Barbara Karwowska com’è iniziata la tua avventura nel mondo dell’arte?
«Fin da bambina ho amato disegnare, realizzavo le mie prime illustrazioni scarabocchiando sui libri di mio fratello. Amavo molto rappresentare la figura del drago a differenza delle mie coetanee che disegnavano principesse e castelli. Mia mamma, vista la mia passione per la pittura, mi mandò in un circolo per ragazzi quando avevo 12 anni e dopo pochi mesi capì che sarebbe diventato il mio lavoro. Ho iniziato il liceo artistico in Polonia e a 20 anni mi sono diplomata. A 22 anni sono arrivata Napoli, ho incominciato a lavorare, senza però abbandonare la mia passione per la pittura. All’inizio realizzavo spesso i murales, era un modo per esprimere quello che avevo dentro. Successivamente ho scoperto anche altre forme d’arte come la danza e il teatro che mi hanno aiutato a livello personale».

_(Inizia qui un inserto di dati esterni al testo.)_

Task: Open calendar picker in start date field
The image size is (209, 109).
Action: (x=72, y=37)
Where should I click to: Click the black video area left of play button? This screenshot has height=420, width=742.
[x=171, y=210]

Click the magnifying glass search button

Ci parli del tuo progetto dei tombolati?
«I tombolati è un progetto nato due anni fa per gioco, è venuta una giovane giornalista a farmi un’intervista, io le ho chiesto di posare per un ritratto all’interno del quale avrei voluto inserire un centrino fatto a uncinetto. Guardandola bene, ho notato che c’era sulla mia tavola il tipico ‘’panaro’’ della tombola napoletana, l’ispirazione mi disse che l’avrei raffigurata con un numero della tombola».
Qual è la tecnica che utilizzi per realizzare le tue opere?

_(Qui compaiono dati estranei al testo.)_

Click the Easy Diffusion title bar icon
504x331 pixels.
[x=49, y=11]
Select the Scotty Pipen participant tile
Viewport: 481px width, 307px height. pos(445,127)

«Olio su tela è la mia tecnica preferita, perché l’olio mi da la possibilità di elaborare in continuazione il colore. Prima di dipingere ho già in mente la composizione e i colori anche se dipingendo ci sarà sempre qualcosa di nuovo che cambia».
Se dovessi dare un consiglio ad un artista emergente?

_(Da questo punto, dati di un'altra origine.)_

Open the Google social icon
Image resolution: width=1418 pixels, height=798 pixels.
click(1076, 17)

«Pensare, osservare, frequentare gallerie d’arte, proporsi. Spesso i giovani artisti vedono il gallerista come uno che sta sul piedistallo. Bisogna proporsi perché un gallerista non viene mai da te se non ti proponi».
Cos’è che fa la differenza oggi nell’era dei social?
«La tecnologia ha il lato positivo che la tua arte può arrivare ovunque. È positivo ma bisogna tutelarsi da chi vuole copiarti».
Un tuo progetto futuro?
«Farò una mostra nella Galleria Serio per i tombolati, sarà un evento d’arte che coinvolgerà più persone. La stessa curatrice Emilia Sensale ha creato una tovaglia ispirata ai tombolati che sarà esposta in galleria per il vernissage. I primi tre sono stati esposti nella ‘’pasticceria Mazz’’, ogni mese abbiamo presentato un quadro, e durante le presentazioni venivano a fare le fotografie alle opere, tra questi Gianluigi Gargiulo che esporrà le foto in quest’evento.»
Tra le persone che hai ritratto c’è una persona a cui tieni che vorresti ritrarre?
«Attualmente sto lavorando su Noel Schifano, un pittore che ha una storia simile alla mia. Lui si è innamorato della città di Napoli al punto che la sente più a cuore della sua città natale, Parigi. Anch’io sono molto affascinata da questa città, mi colpisce la creatività che trasmette».